78. The method according to claim 77, wherein the step of generating signals representative of observations corresponding to the target vantage point using the stored intermediate representation comprises at least one of a reconstructed signal.

79. The method according to claim 78, wherein generating an intermediate representation includes processing a signal derived from a sensor providing a signal from which at least a portion of the signal representative of an observation corresponding to the target vantage point can be synthesized.

80. The method according to claim 79, wherein the signals representative of observations comprise image data.

81. The method according to claim 80, wherein the intermediate representation includes at least one of a spatial image and a neural image.

82. The method according to claim 80, wherein the intermediate representation includes a time sequence comprising at least one of a spatial video and a spatial neural video.

83. The method according to claim 77, wherein the stored intermediate representation from which signals representative of observations corresponding to the target vantage point can be synthesized includes at least one of a spatial image and a spatial neural image.

84. The method according to claim 77, wherein the stored representation of signals from which signals representative of observations corresponding to the target vantage point include a time sequence comprising at least one of a spatial video and a spatial neural video.

85.-118. (canceled)

119. A method of generating instructions for automated performance of a task, the method comprising:

continuously acquiring signals representative of observations of at least a portion of one of one or more scenes corresponding to the task;

generating a first set of instructions associated with the task while evaluating the acquired signals;

using the evaluation to identify a target vantage point of any one of the one or more scenes corresponding to the task;

generating signals representative of observations corresponding to the target vantage point, the generated signals representative of observations corresponding to the target vantage point comprising at least one of a reconstructed signal; and

generating a second set of instructions associated with the task while evaluating the signals representative of observations corresponding to the target vantage point, the first set of instructions and the second set of instructions representative of the automated performance of the task.

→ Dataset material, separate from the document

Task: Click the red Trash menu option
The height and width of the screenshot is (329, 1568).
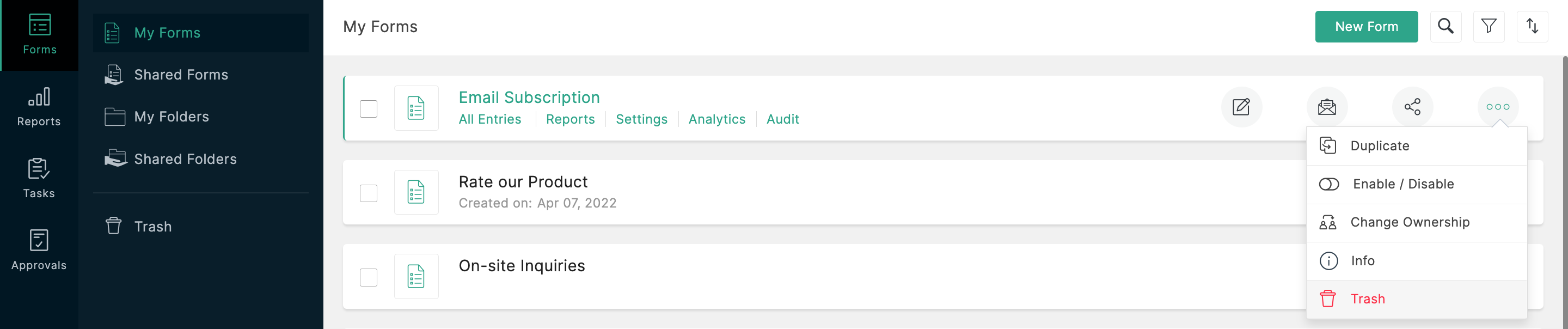Action: pyautogui.click(x=1367, y=298)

120. The method according to claim 119, wherein the reconstructed signal comprises generating an intermediate representation of a signal derived from a sensor providing a signal from which at least a portion of the signals representative of observations corresponding to the targeted vantage point can be synthesized.

121. The method according to claim 120, wherein the intermediate representation of a signal is stored for retrieval to generate signals representative of observations corresponding to the target vantage point.

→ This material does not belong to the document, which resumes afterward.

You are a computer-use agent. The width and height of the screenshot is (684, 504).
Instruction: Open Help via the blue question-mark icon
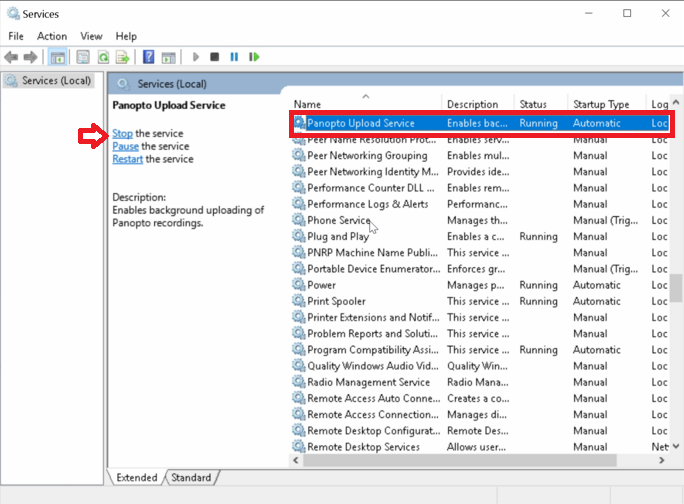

122. The method according to claim 121, wherein a plurality of signals representative of observations corresponding to one or more additional target vantage points are generated and the step of generating a second set of instructions associated with the task determines which of the plurality of signals representative of observations is preferred.

123. The method according to claim 119, wherein signals representative of observations corresponding to the target vantage point are generated from the intermediate representation.

124. The method according to claim 123, wherein the step of evaluating the signals representative of observations corresponding to the target vantage point includes evaluating the intermediate representation.